Sitzblockade, Polizeigewahrsam – und die Überprüfung der Art und Weise des Vollzugs

Das Gebot des effektiven Rechtsschutzes erfordert bei der nachträglichen Prüfung der Rechtmäßigkeit einer Freiheitsentziehung auch die Überprüfung der Art und Weise des Gewahrsamsvollzugs.

Sitzblockade, Polizeigewahrsam – und die Überprüfung der Art und Weise des Vollzugs

Abs. 4 GG enthält ein Grundrecht auf effektiven und möglichst lückenlosen Rechtsschutz gegen Akte der öffentlichen Gewalt1. Die in Art.19 Abs. 4 GG verbürgte Effektivität des Rechtsschutzes wird in erster Linie von den Prozessordnungen gesichert; sie treffen Vorkehrungen dafür, dass der einzelne seine Rechte auch tatsächlich wirksam durchsetzen kann und die Folgen staatlicher Eingriffe im Regelfall nicht ohne gerichtliche Prüfung zu tragen hat2. Die dem Gesetzgeber obliegende Ausgestaltung des Rechtswegs muss dem Ziel der Gewährleistung wirkungsvollen Rechtsschutzes Rechnung tragen; sie muss im Hinblick darauf geeignet und angemessen sowie für den Rechtsuchenden zumutbar sein3. Dies muss auch der Richter bei der Auslegung dieser Normen beachten. Er darf den Beteiligten den Zugang zu den in den Verfahrensordnungen eingeräumten Instanzen nicht in unzumutbarer, aus Sachgründen nicht mehr zu rechtfertigender Weise erschweren4.

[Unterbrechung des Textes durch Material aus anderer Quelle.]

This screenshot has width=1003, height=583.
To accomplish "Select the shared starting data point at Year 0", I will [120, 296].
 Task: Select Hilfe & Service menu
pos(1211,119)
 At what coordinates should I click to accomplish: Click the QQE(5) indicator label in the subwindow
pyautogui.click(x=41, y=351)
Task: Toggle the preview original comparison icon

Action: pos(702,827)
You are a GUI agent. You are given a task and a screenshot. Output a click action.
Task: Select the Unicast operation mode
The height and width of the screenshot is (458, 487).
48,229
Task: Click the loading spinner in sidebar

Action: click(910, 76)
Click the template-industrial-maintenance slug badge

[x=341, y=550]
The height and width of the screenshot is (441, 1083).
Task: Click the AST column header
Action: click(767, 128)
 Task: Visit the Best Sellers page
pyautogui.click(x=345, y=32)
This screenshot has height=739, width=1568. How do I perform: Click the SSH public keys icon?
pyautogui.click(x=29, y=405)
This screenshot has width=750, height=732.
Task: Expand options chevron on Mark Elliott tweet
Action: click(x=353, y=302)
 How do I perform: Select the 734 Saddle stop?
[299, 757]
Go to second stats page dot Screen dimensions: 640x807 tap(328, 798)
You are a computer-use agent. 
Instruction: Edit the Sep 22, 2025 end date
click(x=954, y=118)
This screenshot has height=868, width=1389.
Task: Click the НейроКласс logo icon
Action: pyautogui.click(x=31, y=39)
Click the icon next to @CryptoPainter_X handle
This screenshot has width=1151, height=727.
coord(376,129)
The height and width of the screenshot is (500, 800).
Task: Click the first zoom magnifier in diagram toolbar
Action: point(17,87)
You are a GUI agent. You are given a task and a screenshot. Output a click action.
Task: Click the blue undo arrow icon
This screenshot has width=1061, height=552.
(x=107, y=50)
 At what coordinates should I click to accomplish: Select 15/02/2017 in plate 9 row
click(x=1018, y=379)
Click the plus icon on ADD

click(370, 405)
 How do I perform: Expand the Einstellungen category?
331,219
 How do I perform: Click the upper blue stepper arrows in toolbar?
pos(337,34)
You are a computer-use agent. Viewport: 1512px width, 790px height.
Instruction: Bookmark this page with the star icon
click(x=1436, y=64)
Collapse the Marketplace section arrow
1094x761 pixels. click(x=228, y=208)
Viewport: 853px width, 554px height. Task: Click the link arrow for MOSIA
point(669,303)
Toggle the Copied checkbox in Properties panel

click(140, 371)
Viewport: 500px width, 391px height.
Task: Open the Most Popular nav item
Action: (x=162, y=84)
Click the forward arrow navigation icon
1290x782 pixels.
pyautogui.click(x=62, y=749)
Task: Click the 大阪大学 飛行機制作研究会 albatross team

Gemäß § 19 Abs. 2 Satz 1 NdsSOG kann der Betroffene nachträglich die Prüfung der Rechtmäßigkeit einer Freiheitsentziehung beantragen, wobei die Zuständigkeit gemäß § 19 Abs. 2 Satz 2 NdsSOG bei den Amtsgerichten liegt. Soweit der Prüfungsmaßstab des Landgerichts die Rechtsauffassung zum Ausdruck bringt, dass eine Prüfung der Art und Weise des Gewahrsamsvollzugs im Hinblick auf diese Rechtswegzuweisung in § 19 NdsSOG nicht möglich sei, fehlt es an der erforderlichen eingehenden Auseinandersetzung mit den Tatbestandsvoraussetzungen dieser Norm ebenso wie mit der Frage, ob eine Zuständigkeit kraft Sachzusammenhangs in Betracht kommt. Der Wortlaut des § 19 Abs. 2 Satz 1 NdsSOG ist weit gefasst. Eine Prüfung, ob den §§ 20 f. NdsSOG, die die Behandlung festgehaltener Personen und die Dauer der Freiheitsbeschränkung regeln, Beachtung geschenkt wurde, ist nach diesem Wortlaut nicht ausgeschlossen5. Unabhängig davon wäre zu prüfen, ob im Lichte des Art.19 Abs. 4 GG eine Zuständigkeit der ordentlichen Gerichte kraft Sachzusammenhangs auch für die Überprüfung des Vollzuges des Gewahrsams anzunehmen ist, wie dies die fachgerichtliche Rechtsprechung in ähnlichen Zusammenhängen tut6. Schließlich bleibt offen, weshalb das Landgericht auf der Basis seiner Auffassung keine Verweisung nach § 17a Abs. 2 GVG in Betracht gezogen hat.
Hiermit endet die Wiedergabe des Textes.